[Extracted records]
━━━━━━
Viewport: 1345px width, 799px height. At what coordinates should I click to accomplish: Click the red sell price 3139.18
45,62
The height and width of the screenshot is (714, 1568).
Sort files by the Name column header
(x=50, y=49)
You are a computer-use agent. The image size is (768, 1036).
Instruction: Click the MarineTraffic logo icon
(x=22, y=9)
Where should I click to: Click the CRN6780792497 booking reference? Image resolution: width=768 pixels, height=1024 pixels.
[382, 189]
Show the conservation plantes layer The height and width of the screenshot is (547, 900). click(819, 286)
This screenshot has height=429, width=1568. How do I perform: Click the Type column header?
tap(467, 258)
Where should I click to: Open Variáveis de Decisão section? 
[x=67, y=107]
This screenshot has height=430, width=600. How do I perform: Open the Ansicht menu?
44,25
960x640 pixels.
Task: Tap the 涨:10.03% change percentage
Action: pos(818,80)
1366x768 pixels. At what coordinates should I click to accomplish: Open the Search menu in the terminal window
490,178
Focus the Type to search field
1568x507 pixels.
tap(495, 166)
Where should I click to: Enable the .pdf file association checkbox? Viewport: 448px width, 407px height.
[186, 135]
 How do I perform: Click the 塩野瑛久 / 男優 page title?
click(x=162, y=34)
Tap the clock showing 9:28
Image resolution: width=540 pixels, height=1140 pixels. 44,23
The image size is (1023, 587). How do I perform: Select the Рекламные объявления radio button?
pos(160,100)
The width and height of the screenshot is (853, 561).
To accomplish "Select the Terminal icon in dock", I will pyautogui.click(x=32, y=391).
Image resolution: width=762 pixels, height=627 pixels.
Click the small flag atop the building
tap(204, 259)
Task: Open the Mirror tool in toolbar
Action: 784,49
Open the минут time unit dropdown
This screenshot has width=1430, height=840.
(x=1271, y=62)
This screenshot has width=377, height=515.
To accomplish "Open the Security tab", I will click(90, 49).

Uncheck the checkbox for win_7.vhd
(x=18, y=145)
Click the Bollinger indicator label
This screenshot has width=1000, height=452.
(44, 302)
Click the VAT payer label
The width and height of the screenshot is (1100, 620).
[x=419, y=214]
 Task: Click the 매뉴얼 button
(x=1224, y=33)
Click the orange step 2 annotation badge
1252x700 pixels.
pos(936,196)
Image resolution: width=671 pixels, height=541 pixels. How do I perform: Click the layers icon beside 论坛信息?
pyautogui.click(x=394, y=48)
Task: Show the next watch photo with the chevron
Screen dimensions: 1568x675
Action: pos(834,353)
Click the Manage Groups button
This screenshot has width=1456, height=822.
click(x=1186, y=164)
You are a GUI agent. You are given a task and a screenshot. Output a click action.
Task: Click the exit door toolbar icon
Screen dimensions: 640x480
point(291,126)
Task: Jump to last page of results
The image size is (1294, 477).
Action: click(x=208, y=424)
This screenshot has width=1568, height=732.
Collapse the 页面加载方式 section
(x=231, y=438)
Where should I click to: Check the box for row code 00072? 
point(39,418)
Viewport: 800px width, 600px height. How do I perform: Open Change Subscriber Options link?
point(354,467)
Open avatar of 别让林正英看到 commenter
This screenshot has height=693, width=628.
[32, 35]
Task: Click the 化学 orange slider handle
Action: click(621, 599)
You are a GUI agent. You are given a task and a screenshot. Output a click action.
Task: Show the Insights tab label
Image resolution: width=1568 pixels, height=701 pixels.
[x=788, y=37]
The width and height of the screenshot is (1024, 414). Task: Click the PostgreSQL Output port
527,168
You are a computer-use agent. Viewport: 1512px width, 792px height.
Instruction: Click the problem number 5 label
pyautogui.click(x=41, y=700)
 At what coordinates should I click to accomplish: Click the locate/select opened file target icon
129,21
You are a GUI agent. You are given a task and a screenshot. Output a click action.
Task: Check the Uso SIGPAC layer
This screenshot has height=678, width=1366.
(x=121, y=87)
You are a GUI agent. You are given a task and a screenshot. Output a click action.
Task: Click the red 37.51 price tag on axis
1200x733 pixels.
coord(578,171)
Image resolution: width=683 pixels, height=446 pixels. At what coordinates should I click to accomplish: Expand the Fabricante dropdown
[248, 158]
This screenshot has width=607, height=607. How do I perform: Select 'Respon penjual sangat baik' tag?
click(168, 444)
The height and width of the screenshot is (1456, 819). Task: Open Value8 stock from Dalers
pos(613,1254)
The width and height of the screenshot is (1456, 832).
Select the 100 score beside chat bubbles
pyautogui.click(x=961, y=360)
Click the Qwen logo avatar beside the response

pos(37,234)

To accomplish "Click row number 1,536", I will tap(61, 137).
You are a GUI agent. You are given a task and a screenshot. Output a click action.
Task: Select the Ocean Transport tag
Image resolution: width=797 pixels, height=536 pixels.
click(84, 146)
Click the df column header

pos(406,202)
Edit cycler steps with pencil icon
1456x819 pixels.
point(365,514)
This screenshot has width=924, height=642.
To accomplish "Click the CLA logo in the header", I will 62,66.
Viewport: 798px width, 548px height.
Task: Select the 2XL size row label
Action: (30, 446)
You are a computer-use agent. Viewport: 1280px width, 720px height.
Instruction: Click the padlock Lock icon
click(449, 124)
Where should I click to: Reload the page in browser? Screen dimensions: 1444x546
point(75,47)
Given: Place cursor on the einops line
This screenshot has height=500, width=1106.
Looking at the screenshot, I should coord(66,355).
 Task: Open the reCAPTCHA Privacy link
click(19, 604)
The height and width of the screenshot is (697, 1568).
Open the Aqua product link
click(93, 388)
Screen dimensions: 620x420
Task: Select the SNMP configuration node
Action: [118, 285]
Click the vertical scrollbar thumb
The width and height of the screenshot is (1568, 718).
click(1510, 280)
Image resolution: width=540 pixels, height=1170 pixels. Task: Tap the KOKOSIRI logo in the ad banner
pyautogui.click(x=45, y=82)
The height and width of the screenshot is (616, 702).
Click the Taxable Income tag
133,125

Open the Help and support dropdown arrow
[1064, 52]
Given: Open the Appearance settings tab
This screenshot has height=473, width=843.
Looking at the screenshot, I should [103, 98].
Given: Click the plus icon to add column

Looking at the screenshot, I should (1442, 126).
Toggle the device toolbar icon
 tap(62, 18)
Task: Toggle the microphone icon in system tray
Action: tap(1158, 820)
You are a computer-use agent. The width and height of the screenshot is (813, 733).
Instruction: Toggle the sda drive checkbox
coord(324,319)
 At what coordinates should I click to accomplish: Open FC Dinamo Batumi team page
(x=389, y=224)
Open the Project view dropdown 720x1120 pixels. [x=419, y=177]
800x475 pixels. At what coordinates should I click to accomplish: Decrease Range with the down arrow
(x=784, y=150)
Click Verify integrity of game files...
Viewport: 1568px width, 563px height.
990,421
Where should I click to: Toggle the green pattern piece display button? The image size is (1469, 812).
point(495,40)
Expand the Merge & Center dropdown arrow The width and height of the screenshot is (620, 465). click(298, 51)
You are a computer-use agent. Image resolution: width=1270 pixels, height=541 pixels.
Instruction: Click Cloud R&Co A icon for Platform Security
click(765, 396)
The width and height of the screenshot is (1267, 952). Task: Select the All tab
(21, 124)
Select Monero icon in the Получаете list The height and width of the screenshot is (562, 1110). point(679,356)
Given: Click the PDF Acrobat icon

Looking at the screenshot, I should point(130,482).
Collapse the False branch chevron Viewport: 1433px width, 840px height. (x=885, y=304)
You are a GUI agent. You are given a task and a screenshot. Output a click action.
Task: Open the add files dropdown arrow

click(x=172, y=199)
━━━━━━
Display each line of the data where "chevron" occurs.

Task: Show the next watch photo with the chevron
Collapse the False branch chevron Viewport: 1433px width, 840px height. (x=885, y=304)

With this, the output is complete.